Grundsätzlich gibt es vier Personengruppen, die für die Karte in Frage kommen:
Schlüsselkräfte müssen neben der Erfüllung der verlangten Kriterien über ein Punktesystem (z.B. Ausbildung, Alter, Deutschkenntnisse) eine fixe Jobzusage vorweisen. Die muss derart gestaltet sein, dass unter 30-Jährige mindestens 50 Prozent (derzeit rund 2.200 Euro) und Ältere 60 Prozent der Höchstbeitragsgrundlage (etwa 2.640 Euro) brutto verdienen. Zudem muss das AMS eine Prüfung vornehmen, ob die Position nicht auch von einem österreichischen Arbeitnehmer oder einem am Arbeitsmarkt bereits integrierten Ausländer ausgefüllt werden könnte. Bisher wurden unter diesem Titel 2.461 Karten ausgestellt
Für in Mangelberufen tätige Personen gelten die gleichen Qualifikationskriterien wie für Schlüsselkräfte und auch sie müssen eine Jobzusagen vorweisen. Was als Mangelberuf gilt, wird jährlich vom Arbeitsministerium festgelegt, derzeit sind es 24. Dazu zählen etwa Fräser, Dreher, Dachdecker, Schweißer, Elektroinstallateure, Bodenleger, Holzmaschinenarbeiter, Bau- und Möbeltischler, Lackierer sowie Diplomkrankenpfleger. 445 Rot-Weiß-Rot-Karten wurden für Beschäftigte in Mangelberufen vergeben, die das Dokument allerdings erst seit einem Jahr beziehen können.

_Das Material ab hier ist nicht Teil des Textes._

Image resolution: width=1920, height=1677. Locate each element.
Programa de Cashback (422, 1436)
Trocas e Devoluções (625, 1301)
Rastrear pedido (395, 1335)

Höchstqualifizierte, die entsprechend hohe Kenntnisse in ihrem Bereich vorweisen müssen, benötigen keine fixe Jobzusage. Sie erhalten sechs Monate Zeit, sich mit einem Visum um einen adäquaten Job in Österreich zu kümmern. In diesem Feld gab es 226 positive Erledigungen.
Wer ein Studium an einer österreichischen Uni, Fachhochschule oder akkreditierten Privat-Uni zumindest ab dem zweiten Studienabschnitt bestreitet und es mit Master- oder höherem Diplom abschließt, erhält sechs Monate die Möglichkeit, sich am Arbeitsmarkt nach einer Tätigkeit umzusehen. Gelingt dies und der Job entspricht der Ausbildung und wird mit wenigstens 45 Prozent der ASVG-Höchstbeitragsgrundlage (derzeit 1.980 Euro) entlohnt, erhält die Person eine Rot-Weiß-Rot-Card ohne Arbeitsmarktprüfung. 409 entsprechende Genehmigungen wurden bis Juli gezählt.